How to complete this task
Among the records that follow, how many lines include the string "column"? Only the number is wanted.

Dataset entries
════════════════

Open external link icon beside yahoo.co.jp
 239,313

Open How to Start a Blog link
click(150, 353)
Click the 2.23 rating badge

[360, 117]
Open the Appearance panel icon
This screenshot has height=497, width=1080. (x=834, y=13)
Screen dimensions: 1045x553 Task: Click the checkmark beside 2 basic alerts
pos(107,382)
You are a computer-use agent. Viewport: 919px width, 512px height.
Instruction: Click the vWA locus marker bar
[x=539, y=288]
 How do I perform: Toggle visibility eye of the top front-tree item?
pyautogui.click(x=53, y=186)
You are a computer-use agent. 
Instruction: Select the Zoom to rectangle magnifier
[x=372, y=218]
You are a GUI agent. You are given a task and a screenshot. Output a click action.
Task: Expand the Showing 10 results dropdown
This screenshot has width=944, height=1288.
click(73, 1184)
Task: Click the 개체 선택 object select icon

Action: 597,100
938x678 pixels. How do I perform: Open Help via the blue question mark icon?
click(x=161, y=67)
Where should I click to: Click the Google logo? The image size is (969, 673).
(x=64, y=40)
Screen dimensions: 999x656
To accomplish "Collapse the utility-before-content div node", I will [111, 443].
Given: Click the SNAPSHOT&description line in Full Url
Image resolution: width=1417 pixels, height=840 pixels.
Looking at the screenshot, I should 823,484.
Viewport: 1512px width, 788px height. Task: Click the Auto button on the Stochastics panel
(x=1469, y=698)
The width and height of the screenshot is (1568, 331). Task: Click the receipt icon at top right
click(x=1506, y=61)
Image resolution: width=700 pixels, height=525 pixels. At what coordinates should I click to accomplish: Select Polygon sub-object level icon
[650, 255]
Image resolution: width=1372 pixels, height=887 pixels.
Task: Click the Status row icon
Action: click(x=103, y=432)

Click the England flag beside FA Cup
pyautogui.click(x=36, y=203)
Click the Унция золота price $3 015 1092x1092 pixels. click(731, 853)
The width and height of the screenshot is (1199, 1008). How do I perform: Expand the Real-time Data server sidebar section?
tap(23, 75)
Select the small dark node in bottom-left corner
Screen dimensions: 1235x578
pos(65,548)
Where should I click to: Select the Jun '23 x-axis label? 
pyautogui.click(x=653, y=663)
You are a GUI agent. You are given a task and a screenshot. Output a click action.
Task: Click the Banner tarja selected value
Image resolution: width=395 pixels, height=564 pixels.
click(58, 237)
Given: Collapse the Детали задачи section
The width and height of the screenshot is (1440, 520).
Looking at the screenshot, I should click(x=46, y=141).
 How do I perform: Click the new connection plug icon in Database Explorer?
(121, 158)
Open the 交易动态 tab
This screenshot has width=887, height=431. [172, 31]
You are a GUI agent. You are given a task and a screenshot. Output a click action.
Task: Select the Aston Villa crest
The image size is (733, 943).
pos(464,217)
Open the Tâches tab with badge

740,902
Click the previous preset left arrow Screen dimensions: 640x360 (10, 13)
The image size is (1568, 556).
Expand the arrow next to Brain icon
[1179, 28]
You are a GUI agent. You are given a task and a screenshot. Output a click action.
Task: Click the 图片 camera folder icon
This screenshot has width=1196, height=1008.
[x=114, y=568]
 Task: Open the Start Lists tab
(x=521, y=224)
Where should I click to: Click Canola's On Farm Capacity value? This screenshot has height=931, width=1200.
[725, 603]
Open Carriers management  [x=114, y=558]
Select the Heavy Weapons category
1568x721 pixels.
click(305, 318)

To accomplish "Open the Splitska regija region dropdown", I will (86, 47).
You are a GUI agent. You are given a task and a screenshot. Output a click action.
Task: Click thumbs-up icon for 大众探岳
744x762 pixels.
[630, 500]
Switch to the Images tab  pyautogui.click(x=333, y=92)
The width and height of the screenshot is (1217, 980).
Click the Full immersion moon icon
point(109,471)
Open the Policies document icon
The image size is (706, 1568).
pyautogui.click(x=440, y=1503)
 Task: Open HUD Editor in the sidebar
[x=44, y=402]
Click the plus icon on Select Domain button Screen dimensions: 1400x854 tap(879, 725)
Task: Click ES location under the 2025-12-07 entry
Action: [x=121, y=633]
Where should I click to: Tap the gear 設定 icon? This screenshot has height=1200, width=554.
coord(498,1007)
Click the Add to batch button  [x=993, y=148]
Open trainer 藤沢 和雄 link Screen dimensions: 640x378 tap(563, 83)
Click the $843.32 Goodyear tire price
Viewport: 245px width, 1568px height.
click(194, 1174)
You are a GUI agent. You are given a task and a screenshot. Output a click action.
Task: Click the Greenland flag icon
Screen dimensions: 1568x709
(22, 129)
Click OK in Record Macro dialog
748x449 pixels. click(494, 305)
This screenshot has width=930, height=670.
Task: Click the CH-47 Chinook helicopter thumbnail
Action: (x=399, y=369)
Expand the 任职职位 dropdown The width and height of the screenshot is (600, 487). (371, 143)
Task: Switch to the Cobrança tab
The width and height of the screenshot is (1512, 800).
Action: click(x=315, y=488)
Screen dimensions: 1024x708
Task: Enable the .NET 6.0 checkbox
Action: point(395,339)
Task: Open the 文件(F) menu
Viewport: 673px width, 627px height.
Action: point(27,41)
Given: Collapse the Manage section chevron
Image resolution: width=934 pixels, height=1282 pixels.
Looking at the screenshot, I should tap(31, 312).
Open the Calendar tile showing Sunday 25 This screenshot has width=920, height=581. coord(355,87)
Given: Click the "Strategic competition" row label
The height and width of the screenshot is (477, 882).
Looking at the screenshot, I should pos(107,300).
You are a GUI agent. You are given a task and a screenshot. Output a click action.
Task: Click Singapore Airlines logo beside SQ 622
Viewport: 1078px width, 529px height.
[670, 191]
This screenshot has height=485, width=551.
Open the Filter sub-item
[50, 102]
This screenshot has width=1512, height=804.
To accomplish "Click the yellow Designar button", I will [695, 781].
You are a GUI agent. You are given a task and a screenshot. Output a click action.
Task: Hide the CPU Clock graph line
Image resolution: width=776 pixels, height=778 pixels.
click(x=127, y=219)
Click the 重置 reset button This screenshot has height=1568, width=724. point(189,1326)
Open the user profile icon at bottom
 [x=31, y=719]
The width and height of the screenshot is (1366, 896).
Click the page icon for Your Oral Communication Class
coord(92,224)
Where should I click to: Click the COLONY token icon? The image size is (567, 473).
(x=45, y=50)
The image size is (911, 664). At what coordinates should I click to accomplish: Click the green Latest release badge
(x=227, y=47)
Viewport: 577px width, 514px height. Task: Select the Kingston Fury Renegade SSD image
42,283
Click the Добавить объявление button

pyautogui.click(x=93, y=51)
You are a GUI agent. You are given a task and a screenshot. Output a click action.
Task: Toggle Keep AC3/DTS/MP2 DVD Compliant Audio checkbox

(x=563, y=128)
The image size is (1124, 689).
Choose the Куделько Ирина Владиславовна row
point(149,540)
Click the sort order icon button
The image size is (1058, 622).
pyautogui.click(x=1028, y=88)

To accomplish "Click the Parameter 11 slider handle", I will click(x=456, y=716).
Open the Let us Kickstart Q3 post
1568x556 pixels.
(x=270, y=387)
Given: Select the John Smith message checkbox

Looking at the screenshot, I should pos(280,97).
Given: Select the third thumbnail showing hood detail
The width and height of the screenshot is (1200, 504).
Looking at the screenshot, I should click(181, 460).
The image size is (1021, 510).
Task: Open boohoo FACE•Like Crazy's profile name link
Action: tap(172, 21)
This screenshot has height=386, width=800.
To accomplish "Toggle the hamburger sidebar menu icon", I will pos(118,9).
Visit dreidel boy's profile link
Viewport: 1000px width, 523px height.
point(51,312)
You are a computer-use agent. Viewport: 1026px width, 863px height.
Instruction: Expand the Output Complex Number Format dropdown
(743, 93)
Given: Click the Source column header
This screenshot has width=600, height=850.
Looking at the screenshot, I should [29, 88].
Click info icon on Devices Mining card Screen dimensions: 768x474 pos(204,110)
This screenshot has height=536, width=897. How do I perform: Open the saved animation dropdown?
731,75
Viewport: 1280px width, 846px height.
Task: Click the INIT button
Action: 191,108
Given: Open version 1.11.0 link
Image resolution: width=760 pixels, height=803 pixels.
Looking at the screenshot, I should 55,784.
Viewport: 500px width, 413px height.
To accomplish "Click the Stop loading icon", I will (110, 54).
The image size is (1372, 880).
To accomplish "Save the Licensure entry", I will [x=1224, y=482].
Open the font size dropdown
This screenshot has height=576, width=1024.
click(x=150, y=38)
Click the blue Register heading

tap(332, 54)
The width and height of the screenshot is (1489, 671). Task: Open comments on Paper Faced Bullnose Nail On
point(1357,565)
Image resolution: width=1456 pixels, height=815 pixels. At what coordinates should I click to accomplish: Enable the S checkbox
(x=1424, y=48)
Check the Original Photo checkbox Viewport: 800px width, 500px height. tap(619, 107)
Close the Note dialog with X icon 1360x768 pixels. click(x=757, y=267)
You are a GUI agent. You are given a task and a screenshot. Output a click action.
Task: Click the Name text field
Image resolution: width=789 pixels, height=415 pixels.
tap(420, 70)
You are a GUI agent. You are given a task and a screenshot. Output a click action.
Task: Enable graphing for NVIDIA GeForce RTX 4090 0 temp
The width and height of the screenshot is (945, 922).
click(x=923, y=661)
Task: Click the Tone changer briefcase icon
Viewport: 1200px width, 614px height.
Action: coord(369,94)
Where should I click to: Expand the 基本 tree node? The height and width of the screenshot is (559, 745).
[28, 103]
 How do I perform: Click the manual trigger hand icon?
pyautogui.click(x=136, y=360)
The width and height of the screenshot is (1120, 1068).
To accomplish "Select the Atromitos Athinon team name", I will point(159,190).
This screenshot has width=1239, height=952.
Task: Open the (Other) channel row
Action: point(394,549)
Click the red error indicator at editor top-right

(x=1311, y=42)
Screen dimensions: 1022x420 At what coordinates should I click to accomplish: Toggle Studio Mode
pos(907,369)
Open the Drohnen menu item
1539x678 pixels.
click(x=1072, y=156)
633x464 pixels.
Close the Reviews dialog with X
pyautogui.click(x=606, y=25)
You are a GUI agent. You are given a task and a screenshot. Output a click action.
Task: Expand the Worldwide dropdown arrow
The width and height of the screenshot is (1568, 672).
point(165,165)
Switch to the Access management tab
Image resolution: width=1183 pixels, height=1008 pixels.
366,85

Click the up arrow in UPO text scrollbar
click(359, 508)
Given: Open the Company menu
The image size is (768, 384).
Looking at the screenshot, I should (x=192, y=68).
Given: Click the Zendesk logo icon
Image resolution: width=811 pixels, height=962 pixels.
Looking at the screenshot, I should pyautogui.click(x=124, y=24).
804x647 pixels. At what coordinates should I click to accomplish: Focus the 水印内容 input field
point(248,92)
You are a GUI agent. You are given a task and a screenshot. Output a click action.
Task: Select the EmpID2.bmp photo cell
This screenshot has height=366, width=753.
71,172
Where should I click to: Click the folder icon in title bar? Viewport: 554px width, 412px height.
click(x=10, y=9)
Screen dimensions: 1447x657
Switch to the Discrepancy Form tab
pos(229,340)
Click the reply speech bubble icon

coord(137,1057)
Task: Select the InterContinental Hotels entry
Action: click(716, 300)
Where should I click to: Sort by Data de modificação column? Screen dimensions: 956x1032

════════════════

Expected output
2